_Stored data entries_
• • • •
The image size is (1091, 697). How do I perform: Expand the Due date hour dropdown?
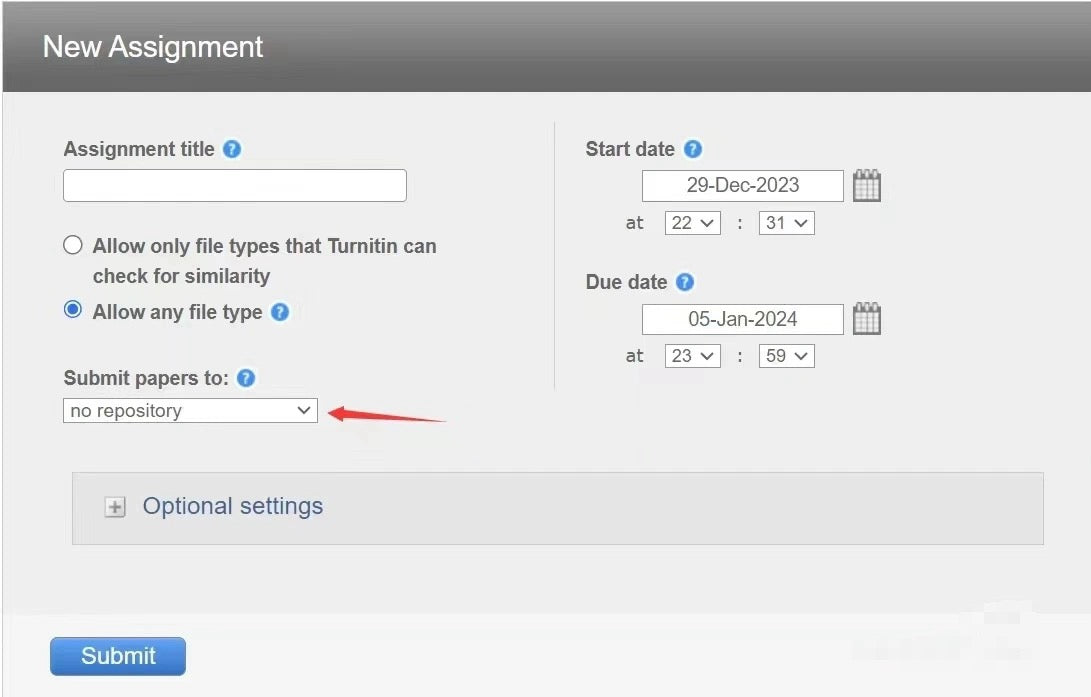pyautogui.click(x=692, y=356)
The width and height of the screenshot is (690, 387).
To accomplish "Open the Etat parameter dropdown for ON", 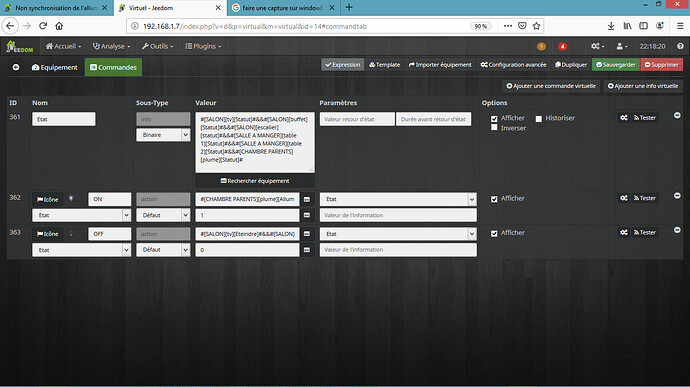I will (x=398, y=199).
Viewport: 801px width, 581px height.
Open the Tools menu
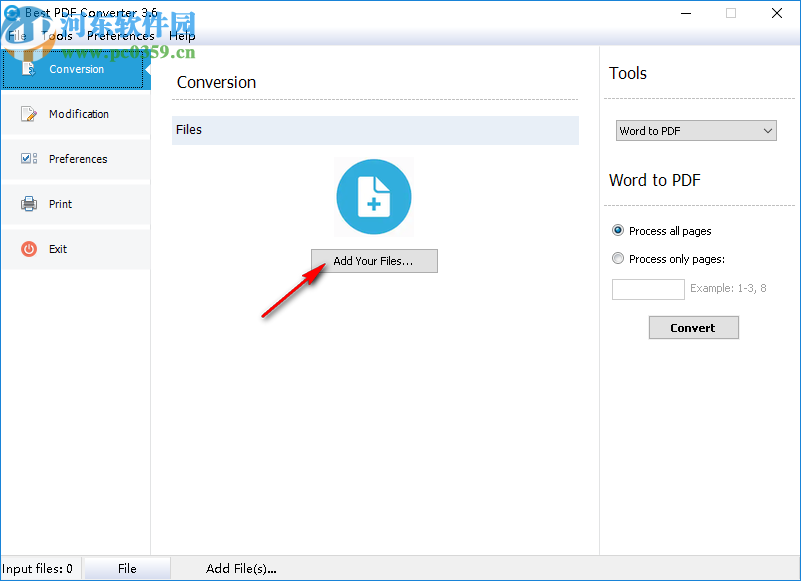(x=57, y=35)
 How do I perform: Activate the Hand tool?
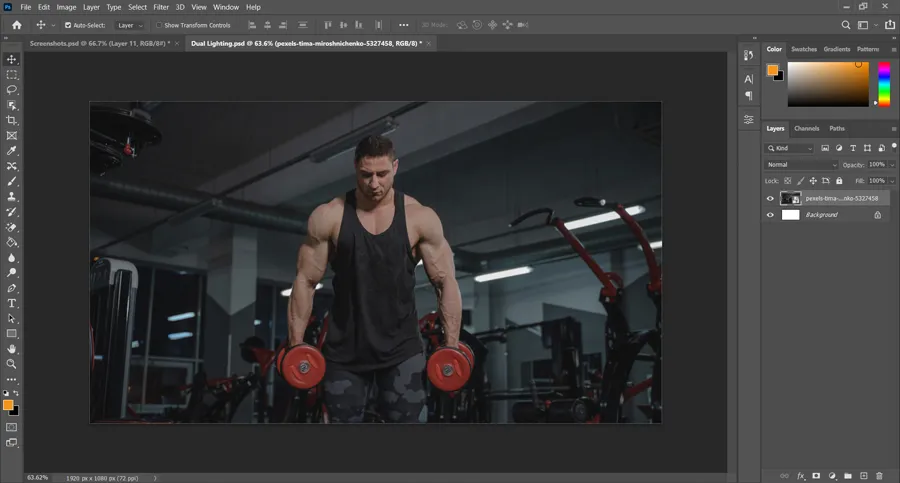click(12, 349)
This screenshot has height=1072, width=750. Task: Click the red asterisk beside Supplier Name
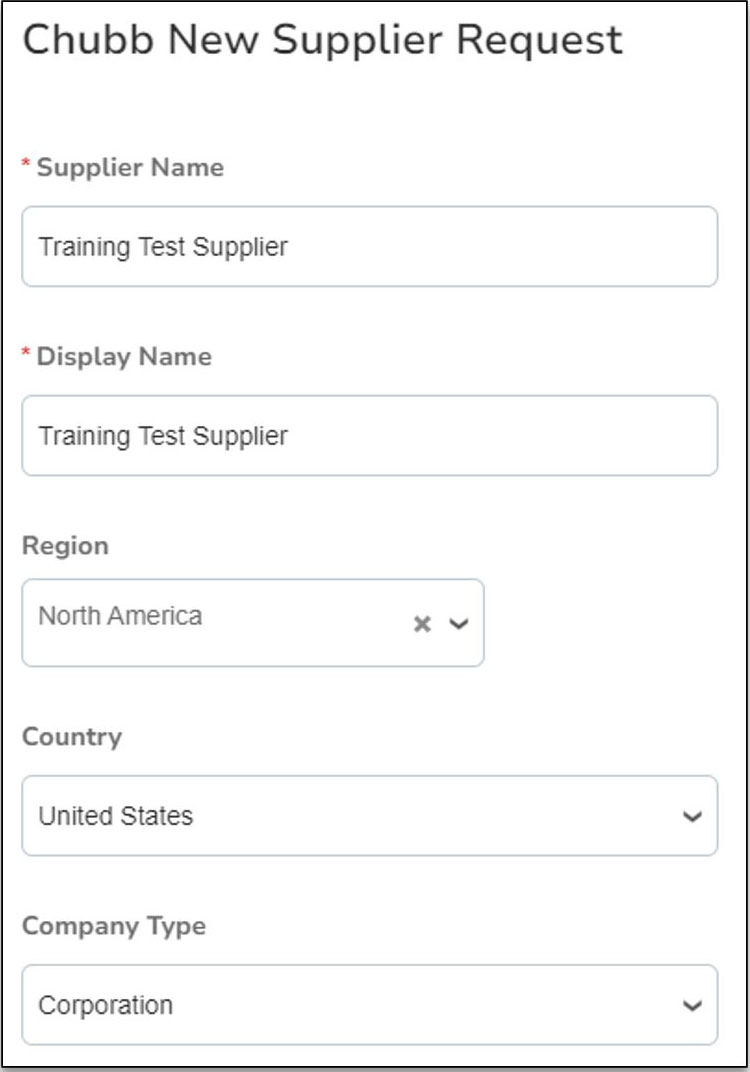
• • • •
_Assigned task_
Nothing but the lines from the line containing "Viewport: 801px width, 581px height." through the end of the records belongs in the answer, written out exactly, both ends included, without pictures.

_Exercise output_
Viewport: 801px width, 581px height.
Open the Tools menu
(x=57, y=35)
 How do I perform: Activate the Hand tool?
click(12, 349)
This screenshot has height=1072, width=750. Task: Click the red asterisk beside Supplier Name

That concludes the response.